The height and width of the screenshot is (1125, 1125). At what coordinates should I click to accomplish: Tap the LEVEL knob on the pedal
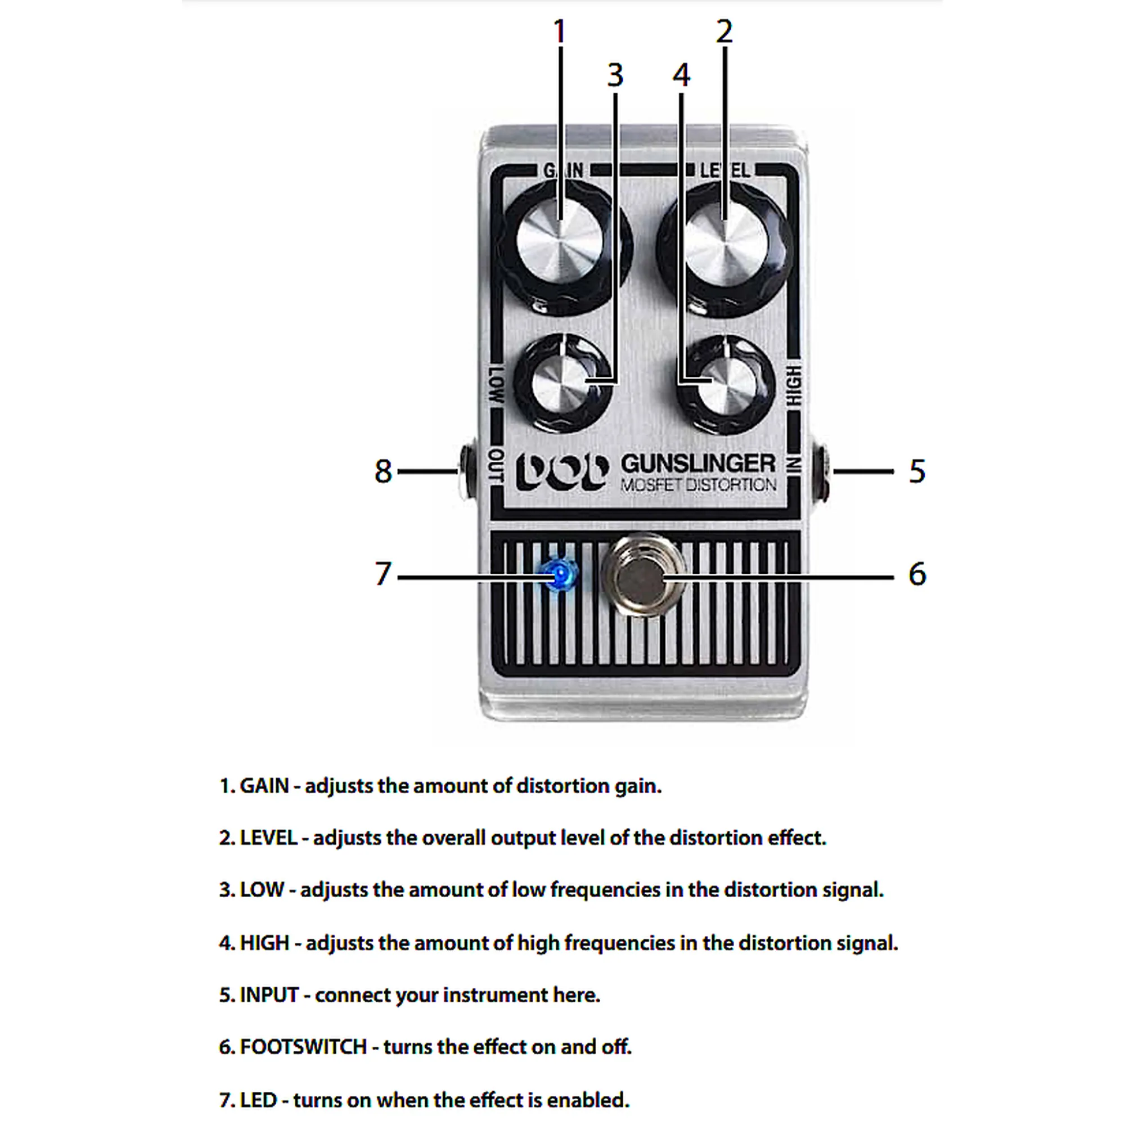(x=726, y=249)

==

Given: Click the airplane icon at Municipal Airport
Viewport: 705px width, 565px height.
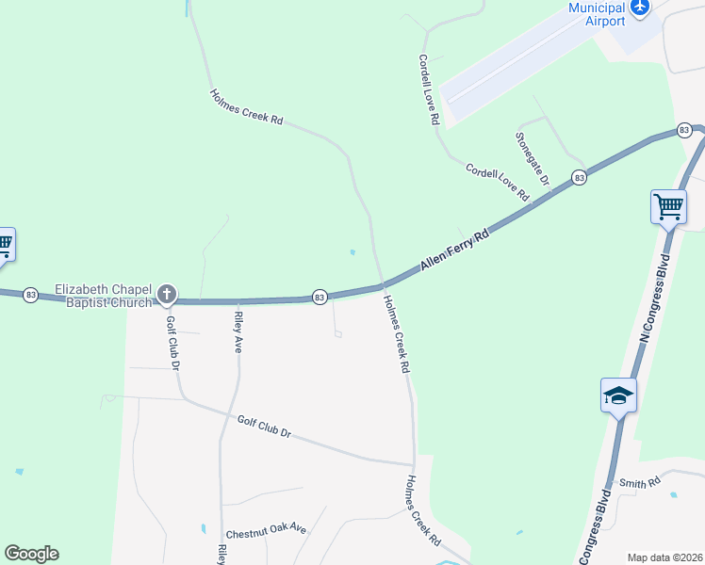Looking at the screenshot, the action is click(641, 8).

---

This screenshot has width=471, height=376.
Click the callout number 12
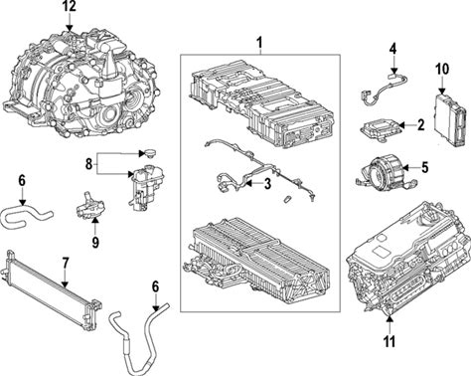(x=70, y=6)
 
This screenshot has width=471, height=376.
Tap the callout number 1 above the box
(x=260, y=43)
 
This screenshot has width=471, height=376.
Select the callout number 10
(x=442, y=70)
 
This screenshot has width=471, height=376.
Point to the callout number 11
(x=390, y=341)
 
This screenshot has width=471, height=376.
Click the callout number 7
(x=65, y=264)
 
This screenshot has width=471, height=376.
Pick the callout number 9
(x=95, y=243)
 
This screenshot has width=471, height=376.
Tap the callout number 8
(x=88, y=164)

- _WHAT IS REQUIRED_:
Change "knob" to "dial" in the records, starting with the line with "The height and" and going on through the line with "(x=726, y=249)", and give back only those lines with everything else unchanged and the pictures left out.

- _RESPONSE_:
The height and width of the screenshot is (1125, 1125). At what coordinates should I click to accomplish: Tap the LEVEL dial on the pedal
(x=726, y=249)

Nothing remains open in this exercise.